___ MATERIAL FOR THIS EXERCISE ___
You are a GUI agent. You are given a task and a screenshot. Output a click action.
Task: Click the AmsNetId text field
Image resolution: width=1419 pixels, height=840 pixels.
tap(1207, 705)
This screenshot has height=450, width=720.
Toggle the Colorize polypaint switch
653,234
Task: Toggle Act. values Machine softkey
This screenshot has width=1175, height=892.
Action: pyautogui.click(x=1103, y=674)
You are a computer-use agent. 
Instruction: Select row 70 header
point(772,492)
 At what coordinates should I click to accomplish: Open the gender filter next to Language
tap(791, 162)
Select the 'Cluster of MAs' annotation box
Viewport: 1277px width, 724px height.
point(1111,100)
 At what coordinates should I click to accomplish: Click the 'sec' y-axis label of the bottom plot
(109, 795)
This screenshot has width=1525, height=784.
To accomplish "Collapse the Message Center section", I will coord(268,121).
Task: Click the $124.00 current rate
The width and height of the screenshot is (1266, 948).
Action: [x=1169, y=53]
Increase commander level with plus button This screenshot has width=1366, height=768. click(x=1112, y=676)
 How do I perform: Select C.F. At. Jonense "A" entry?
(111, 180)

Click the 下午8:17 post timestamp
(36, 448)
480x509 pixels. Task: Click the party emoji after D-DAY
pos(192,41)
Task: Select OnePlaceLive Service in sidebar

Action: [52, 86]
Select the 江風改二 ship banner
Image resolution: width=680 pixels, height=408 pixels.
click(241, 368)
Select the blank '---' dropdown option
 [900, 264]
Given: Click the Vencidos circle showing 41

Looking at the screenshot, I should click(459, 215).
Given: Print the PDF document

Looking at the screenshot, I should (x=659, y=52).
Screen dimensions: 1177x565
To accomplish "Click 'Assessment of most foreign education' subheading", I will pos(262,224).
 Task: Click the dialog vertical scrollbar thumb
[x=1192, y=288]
___
__ASSIGNMENT__. Exactly as they appear, restate all of the entries.

__TASK RESPONSE__.
You are a GUI agent. You are given a task and a screenshot. Output a click action.
Task: Click the AmsNetId text field
Image resolution: width=1419 pixels, height=840 pixels.
tap(1207, 705)
This screenshot has height=450, width=720.
Toggle the Colorize polypaint switch
653,234
Task: Toggle Act. values Machine softkey
This screenshot has width=1175, height=892.
Action: pyautogui.click(x=1103, y=674)
You are a computer-use agent. 
Instruction: Select row 70 header
point(772,492)
 At what coordinates should I click to accomplish: Open the gender filter next to Language
tap(791, 162)
Select the 'Cluster of MAs' annotation box
Viewport: 1277px width, 724px height.
point(1111,100)
 At what coordinates should I click to accomplish: Click the 'sec' y-axis label of the bottom plot
(109, 795)
This screenshot has width=1525, height=784.
To accomplish "Collapse the Message Center section", I will coord(268,121).
Task: Click the $124.00 current rate
The width and height of the screenshot is (1266, 948).
Action: [x=1169, y=53]
Increase commander level with plus button This screenshot has width=1366, height=768. click(x=1112, y=676)
 How do I perform: Select C.F. At. Jonense "A" entry?
(111, 180)

Click the 下午8:17 post timestamp
(36, 448)
480x509 pixels. Task: Click the party emoji after D-DAY
pos(192,41)
Task: Select OnePlaceLive Service in sidebar

Action: [52, 86]
Select the 江風改二 ship banner
Image resolution: width=680 pixels, height=408 pixels.
click(241, 368)
Select the blank '---' dropdown option
 [900, 264]
Given: Click the Vencidos circle showing 41

Looking at the screenshot, I should click(459, 215).
Given: Print the PDF document

Looking at the screenshot, I should (x=659, y=52).
Screen dimensions: 1177x565
To accomplish "Click 'Assessment of most foreign education' subheading", I will pos(262,224).
 Task: Click the dialog vertical scrollbar thumb
[x=1192, y=288]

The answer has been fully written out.